Data items

******************************

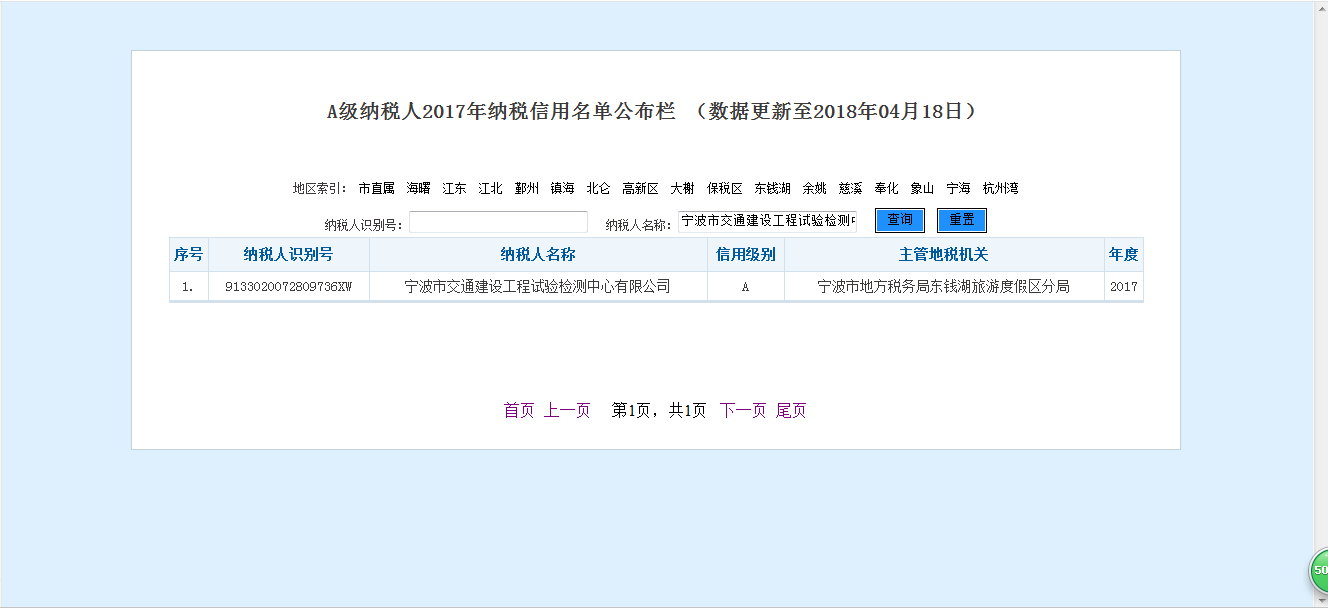
Task: Open the 高新区 region list
Action: click(x=640, y=188)
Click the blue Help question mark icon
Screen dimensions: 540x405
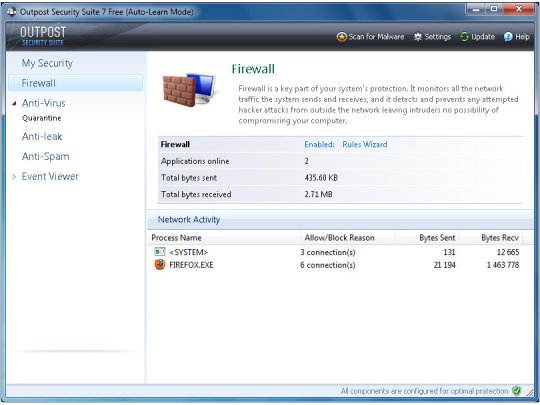[508, 37]
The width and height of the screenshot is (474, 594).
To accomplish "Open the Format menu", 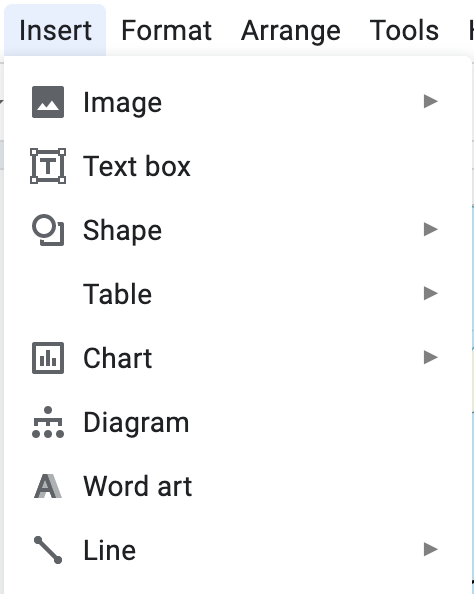I will click(166, 30).
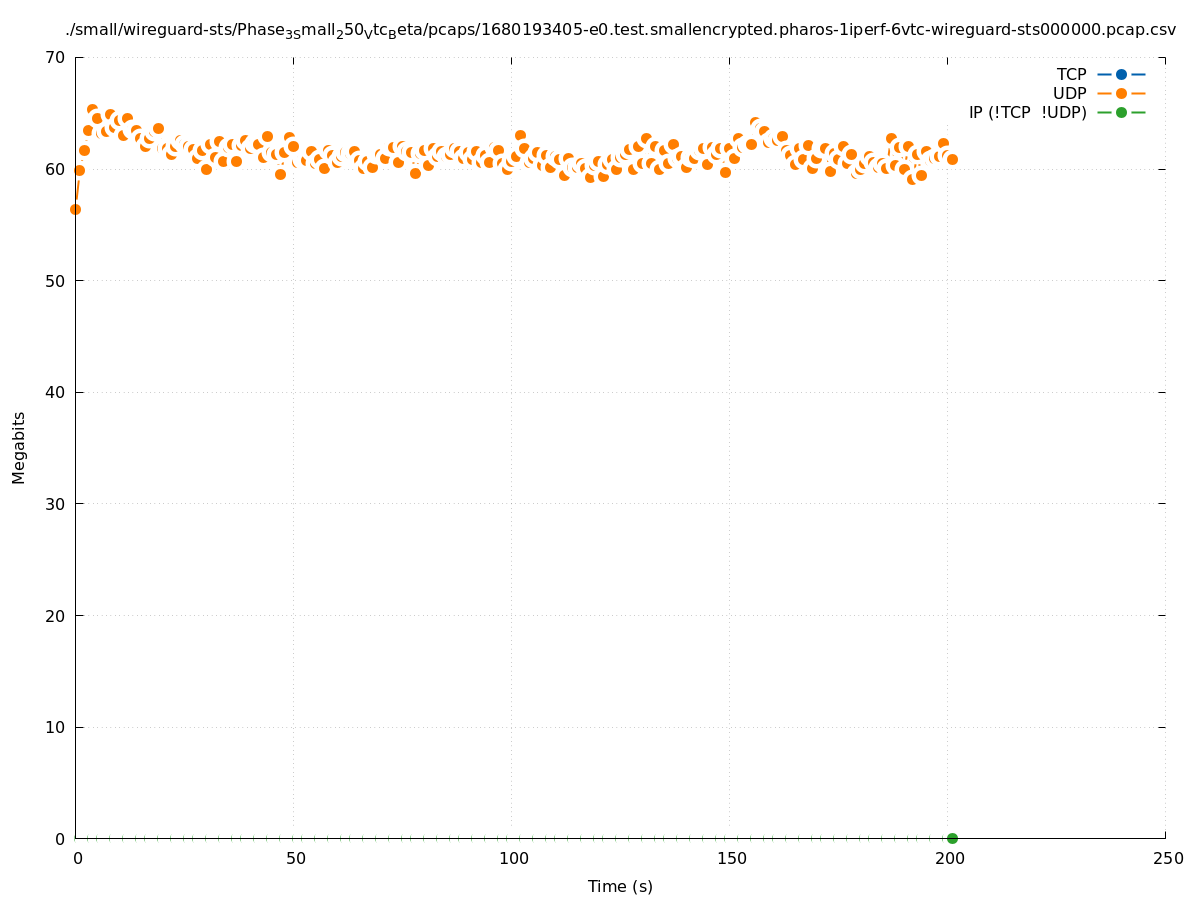Select the first UDP point at time zero
The image size is (1197, 900).
[x=75, y=209]
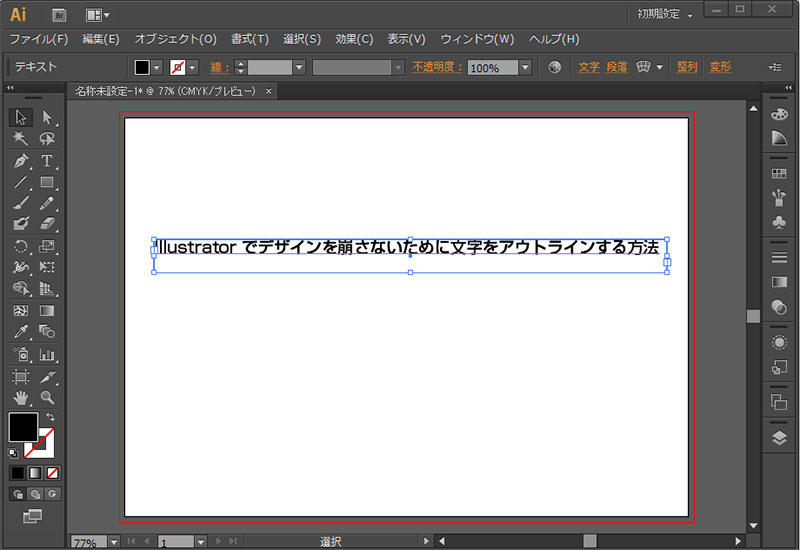Image resolution: width=800 pixels, height=550 pixels.
Task: Pick the Eyedropper tool
Action: (x=21, y=332)
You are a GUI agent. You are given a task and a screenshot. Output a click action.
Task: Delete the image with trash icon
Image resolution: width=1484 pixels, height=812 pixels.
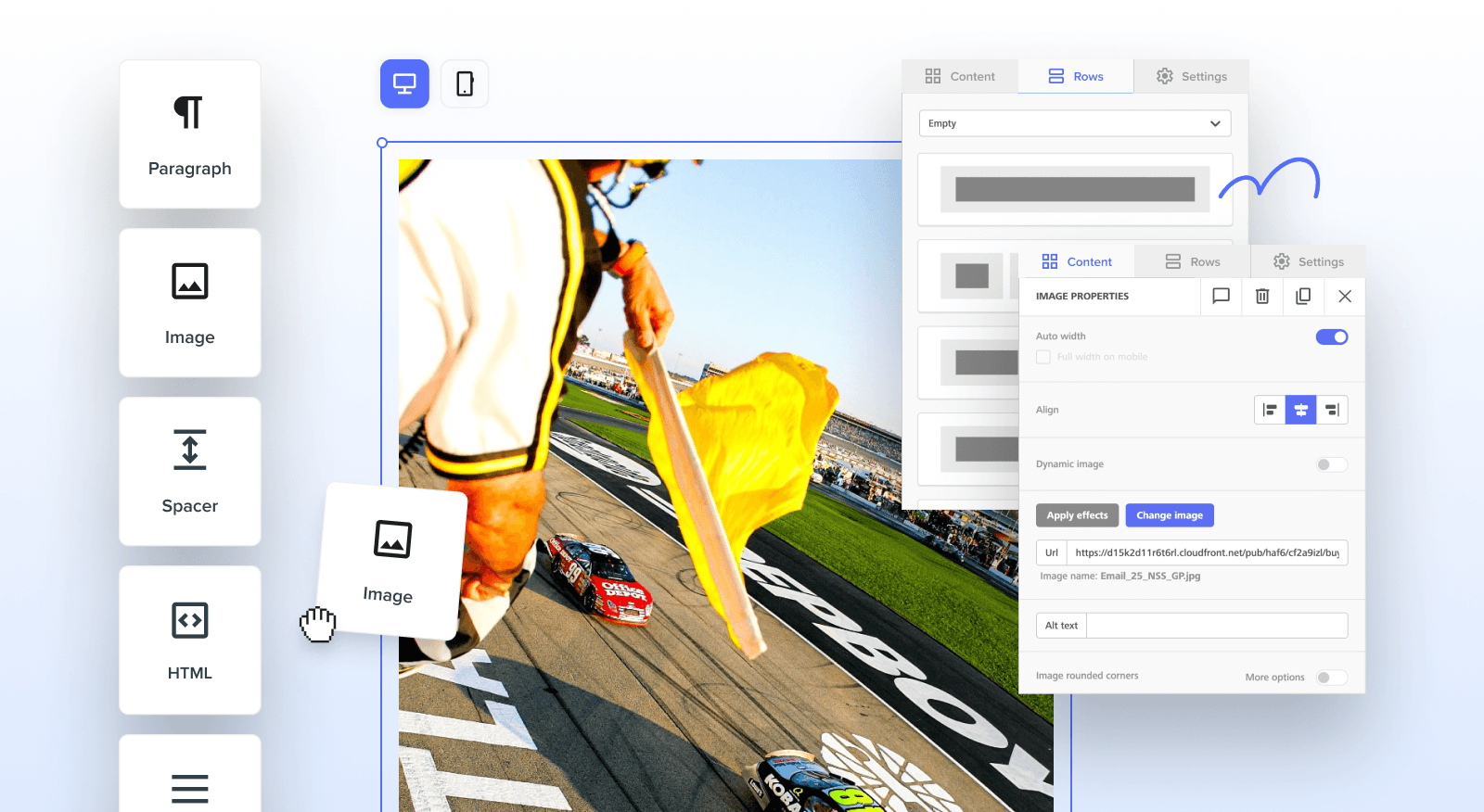click(1262, 297)
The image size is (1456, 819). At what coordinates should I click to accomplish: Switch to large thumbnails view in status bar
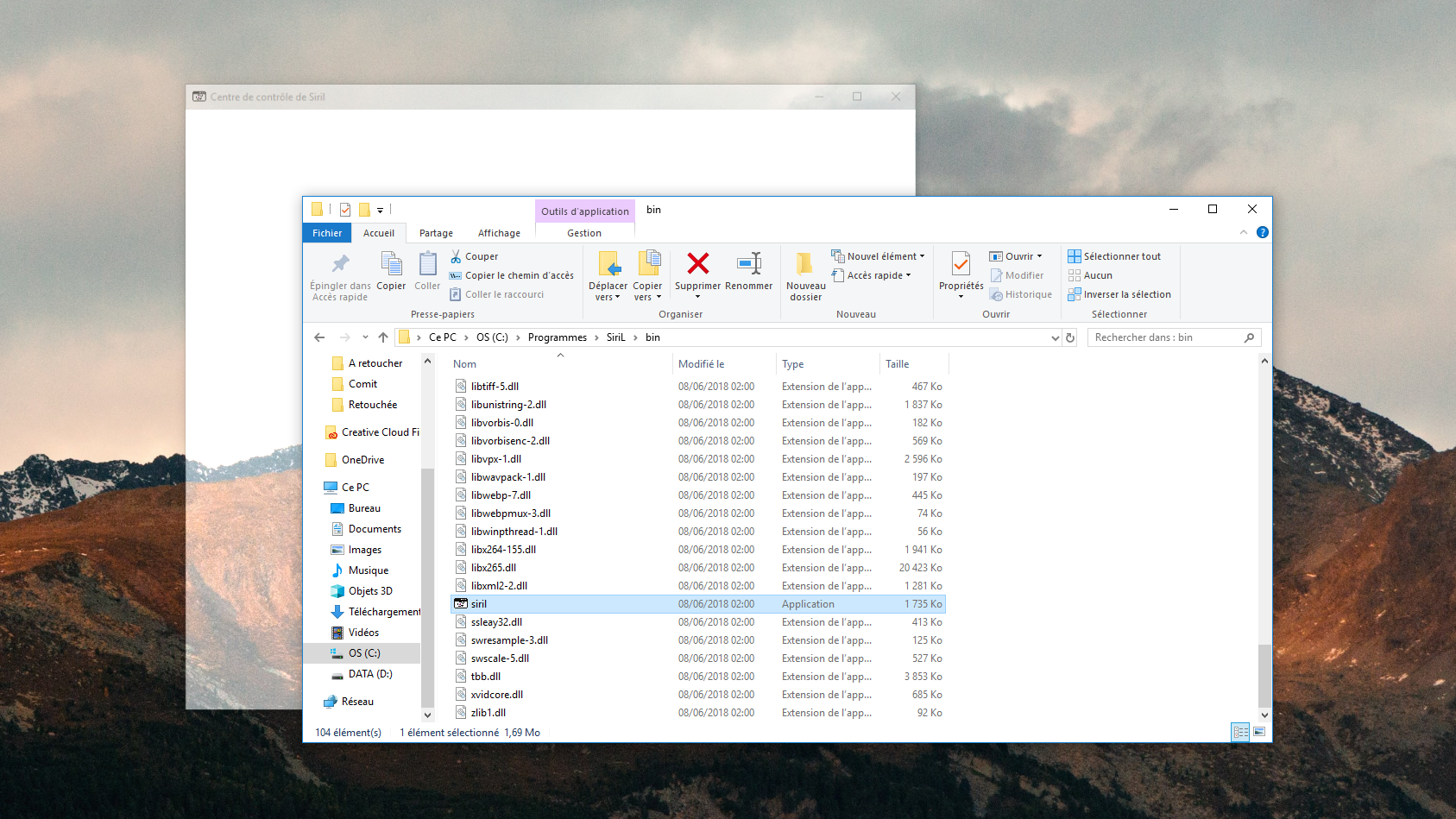[1259, 732]
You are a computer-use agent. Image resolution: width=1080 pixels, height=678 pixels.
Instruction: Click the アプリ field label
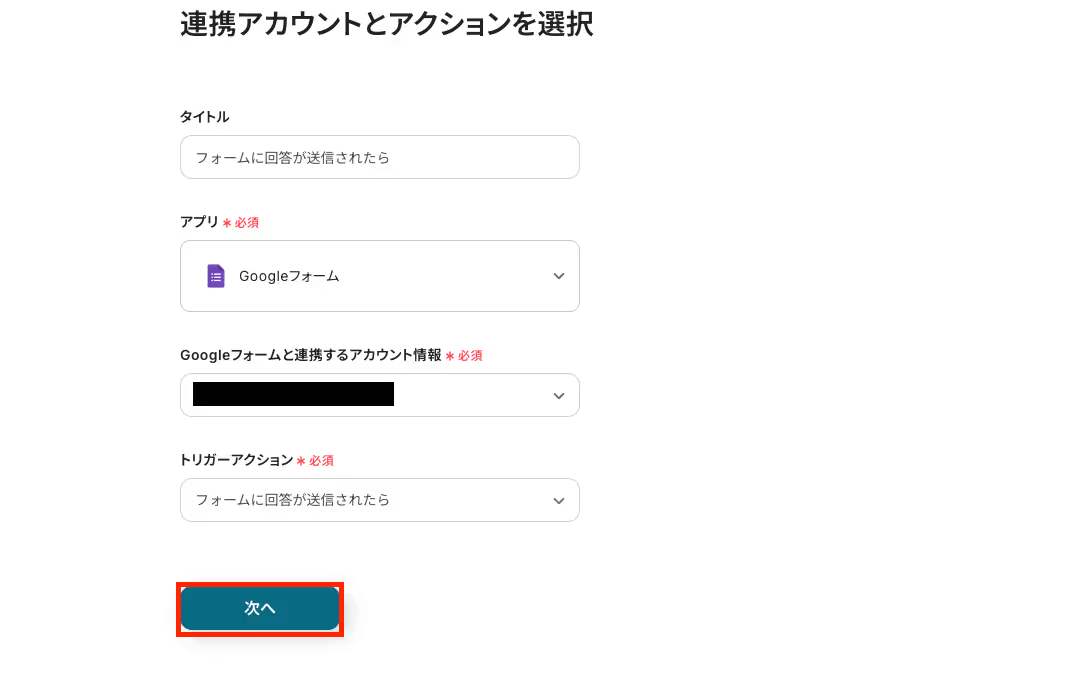[199, 222]
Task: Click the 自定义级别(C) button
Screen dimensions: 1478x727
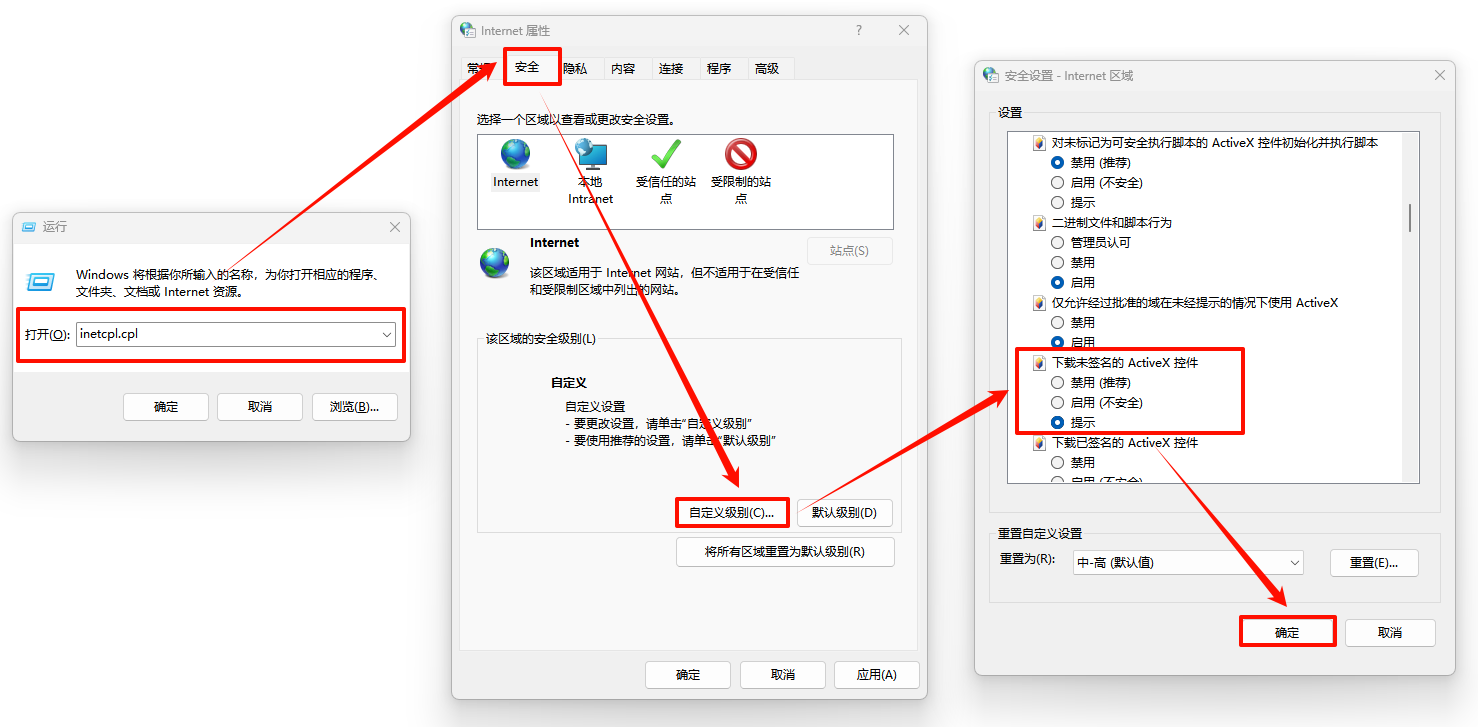Action: pos(731,511)
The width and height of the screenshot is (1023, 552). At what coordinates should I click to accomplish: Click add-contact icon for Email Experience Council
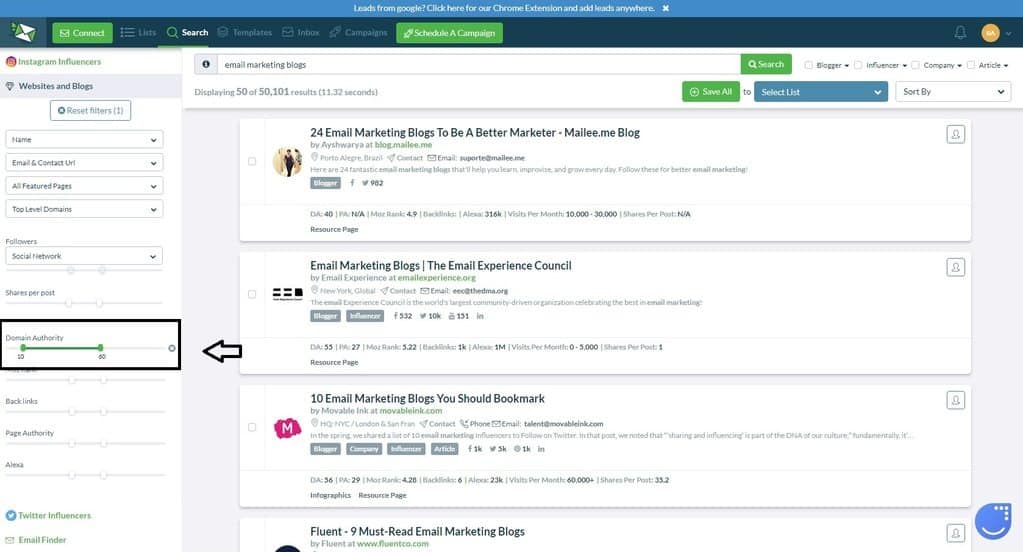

******************************

▸ AIM OF THE EXERCISE
Please repeat the lines above from the line containing "Instruction: Click the アプリ field label" through the final line, both included, exactly as they stand and without pictures.

▸ WRITTEN RESPONSE
Instruction: Click the アプリ field label
[199, 222]
Task: Click the 自定义级别(C) button
Screen dimensions: 1478x727
Action: pos(731,511)
The width and height of the screenshot is (1023, 552). At what coordinates should I click to accomplish: Click add-contact icon for Email Experience Council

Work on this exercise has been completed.